The problem:
Nothing in the data below may be left out; return all of it exactly.

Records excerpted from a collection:
──────────

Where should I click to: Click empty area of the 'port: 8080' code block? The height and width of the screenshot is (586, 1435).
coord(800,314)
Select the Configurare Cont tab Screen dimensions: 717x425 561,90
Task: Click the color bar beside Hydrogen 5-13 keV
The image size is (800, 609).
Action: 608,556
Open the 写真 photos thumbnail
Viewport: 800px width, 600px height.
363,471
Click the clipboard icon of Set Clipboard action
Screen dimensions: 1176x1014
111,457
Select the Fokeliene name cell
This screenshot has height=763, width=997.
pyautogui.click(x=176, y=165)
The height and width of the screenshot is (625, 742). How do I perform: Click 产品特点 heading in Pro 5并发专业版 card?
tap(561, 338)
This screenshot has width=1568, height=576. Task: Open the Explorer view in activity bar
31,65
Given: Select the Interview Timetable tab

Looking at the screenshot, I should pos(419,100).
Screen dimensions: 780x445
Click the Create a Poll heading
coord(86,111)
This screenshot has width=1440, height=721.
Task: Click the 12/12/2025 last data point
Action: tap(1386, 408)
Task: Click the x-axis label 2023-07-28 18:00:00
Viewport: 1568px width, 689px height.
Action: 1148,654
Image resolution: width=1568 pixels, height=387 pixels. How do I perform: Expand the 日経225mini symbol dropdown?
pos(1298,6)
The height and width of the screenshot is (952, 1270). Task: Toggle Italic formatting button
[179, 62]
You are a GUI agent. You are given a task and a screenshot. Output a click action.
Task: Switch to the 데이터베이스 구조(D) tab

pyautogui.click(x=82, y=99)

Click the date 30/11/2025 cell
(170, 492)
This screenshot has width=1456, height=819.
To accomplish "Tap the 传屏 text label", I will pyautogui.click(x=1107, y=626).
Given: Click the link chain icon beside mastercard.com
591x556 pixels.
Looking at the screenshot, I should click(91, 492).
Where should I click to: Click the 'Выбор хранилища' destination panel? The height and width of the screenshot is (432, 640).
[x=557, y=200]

──────────

Result of this task:
Where should I click to: Click empty area of the 'port: 8080' code block? The height and width of the screenshot is (586, 1435).
coord(800,314)
Select the Configurare Cont tab Screen dimensions: 717x425 561,90
Task: Click the color bar beside Hydrogen 5-13 keV
The image size is (800, 609).
Action: 608,556
Open the 写真 photos thumbnail
Viewport: 800px width, 600px height.
363,471
Click the clipboard icon of Set Clipboard action
Screen dimensions: 1176x1014
111,457
Select the Fokeliene name cell
This screenshot has height=763, width=997.
pyautogui.click(x=176, y=165)
The height and width of the screenshot is (625, 742). How do I perform: Click 产品特点 heading in Pro 5并发专业版 card?
tap(561, 338)
This screenshot has width=1568, height=576. Task: Open the Explorer view in activity bar
31,65
Given: Select the Interview Timetable tab

Looking at the screenshot, I should pos(419,100).
Screen dimensions: 780x445
Click the Create a Poll heading
coord(86,111)
This screenshot has width=1440, height=721.
Task: Click the 12/12/2025 last data point
Action: tap(1386, 408)
Task: Click the x-axis label 2023-07-28 18:00:00
Viewport: 1568px width, 689px height.
Action: 1148,654
Image resolution: width=1568 pixels, height=387 pixels. How do I perform: Expand the 日経225mini symbol dropdown?
pos(1298,6)
The height and width of the screenshot is (952, 1270). Task: Toggle Italic formatting button
[179, 62]
You are a GUI agent. You are given a task and a screenshot. Output a click action.
Task: Switch to the 데이터베이스 구조(D) tab

pyautogui.click(x=82, y=99)

Click the date 30/11/2025 cell
(170, 492)
This screenshot has width=1456, height=819.
To accomplish "Tap the 传屏 text label", I will pyautogui.click(x=1107, y=626).
Given: Click the link chain icon beside mastercard.com
591x556 pixels.
Looking at the screenshot, I should click(91, 492).
Where should I click to: Click the 'Выбор хранилища' destination panel? The height and width of the screenshot is (432, 640).
[x=557, y=200]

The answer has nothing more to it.